Monday, July 18, 2005

Johannes Reuchlin, Chassid.


Johannes Reuchlin (1455-1522) was a German humanist and Hebrew scholar. He was also one of the chassidei umos ha-olam according to R. Yisrael Lipschutz, the Tiferes Yisrael on Pirkei Avos. Aside from being a really smart guy and a talmid of the Seforno, he was also a passionate defender of the Talmud when it was under attack from non-Jews seeking to discredit it as a book of blasphemy.

In the words of Wikipedia
Many of his contemporaries thought that the first step to the conversion of the Jews was to take away their books. This view was advocated by the bigoted Johann Pfefferkorn (1469-1521), himself a baptized Jews. Pfefferkorn's plans were backed by the Dominicans of Cologne; and in 1509 he obtained the emperor's authority to confiscate all Jewish books directed against the Christian faith. Armed with this mandate, he visited Stuttgart and asked Reuchlin's help as a jurist and expert in putting it into execution.
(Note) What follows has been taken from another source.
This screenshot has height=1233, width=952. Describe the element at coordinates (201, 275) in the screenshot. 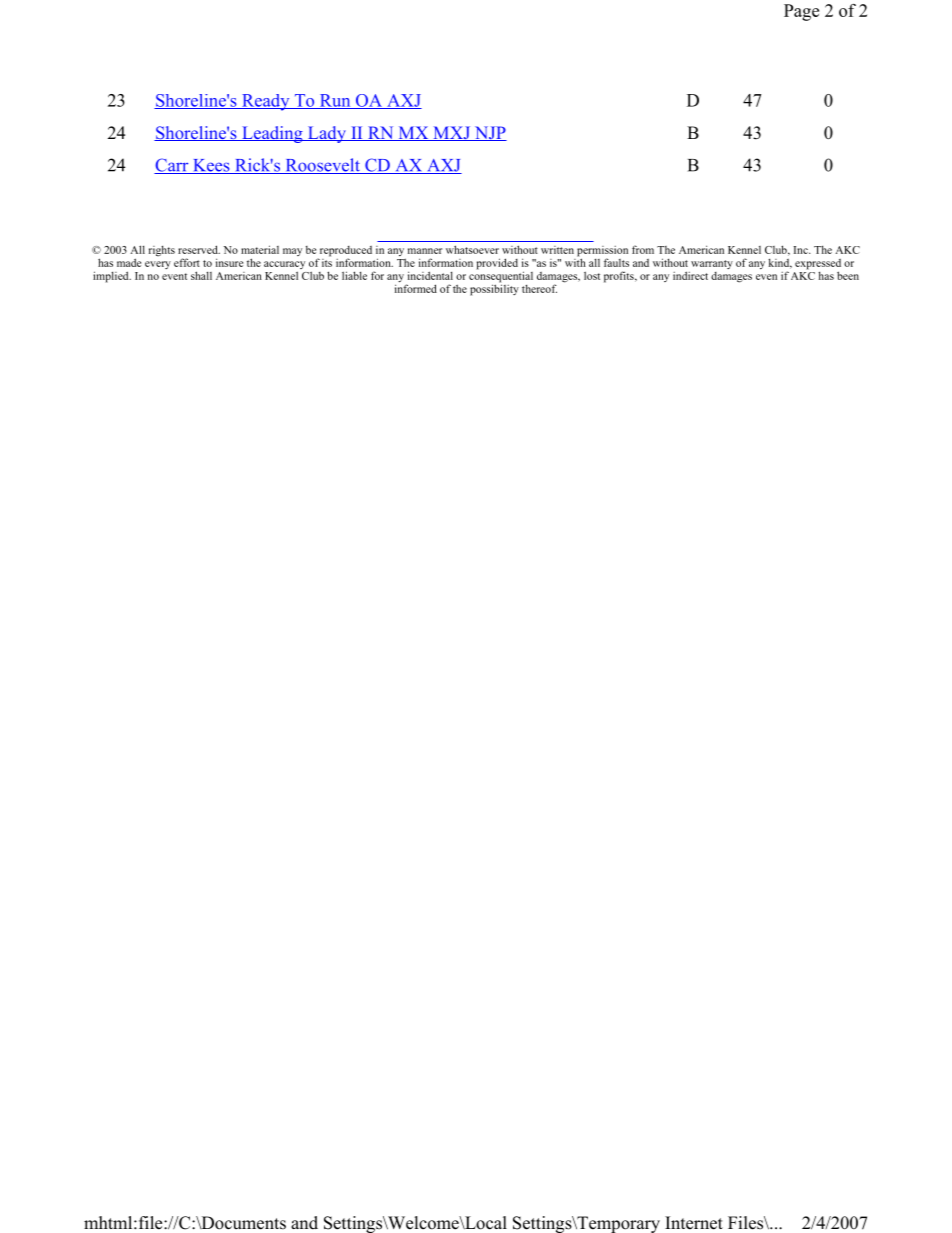

I see `shall` at that location.
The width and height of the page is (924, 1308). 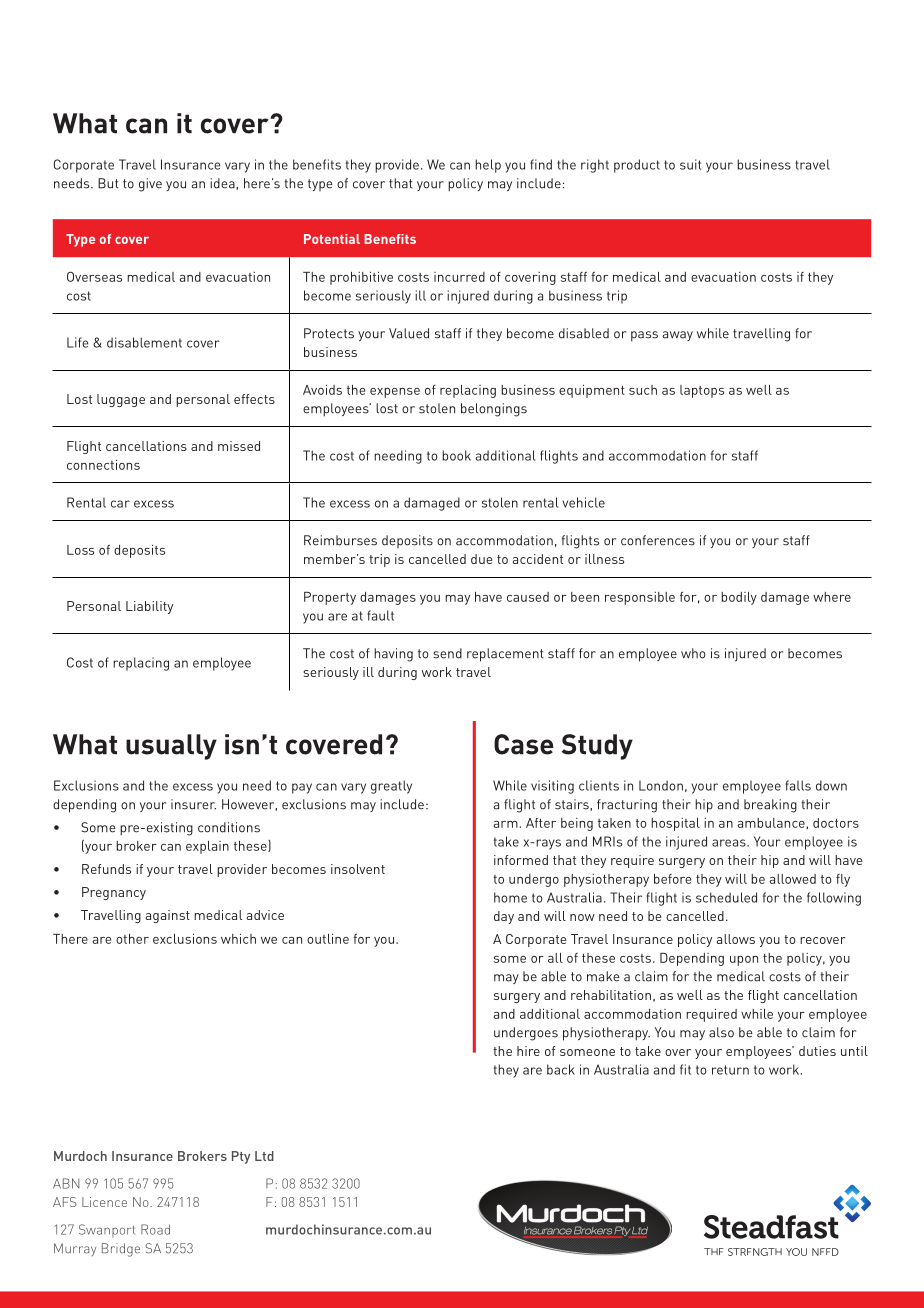 I want to click on bodily, so click(x=739, y=598).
Reuchlin evaded the demand, mainly because the mandate lacked certain formalities, but he could not long remain neutral. The execution of Pfefferkorn's schemes led to difficulties and to a new appeal to Maximilian.
In 1510 Reuchlin was summoned in the name of the emperor to give his opinion on the suppression of the Jewish books. His answer is dated from Stuttgart, October 6, 1510; in it he divides the books into six classes-apart from the Bible which no one proposed to destroy--and, going through each class, he shows that the books openly insulting to Christianity are very few and viewed as worthless by most Jews themselves, while the others are either works necessary to the Jewish worship, which was licensed by papal as well as imperial law, or contain matter of value and scholarly interest which ought not to be sacrificed because they are connected with another faith than that of the Christians. He proposed that the emperor should decree that for ten years there be two Hebrew chairs at every German university for which the Jews should furnish books.
In others words, he was quite a guy.


These days, wonderful people like Jim Davila continue the work of Reuchlin, albeit in less dramatic fashion.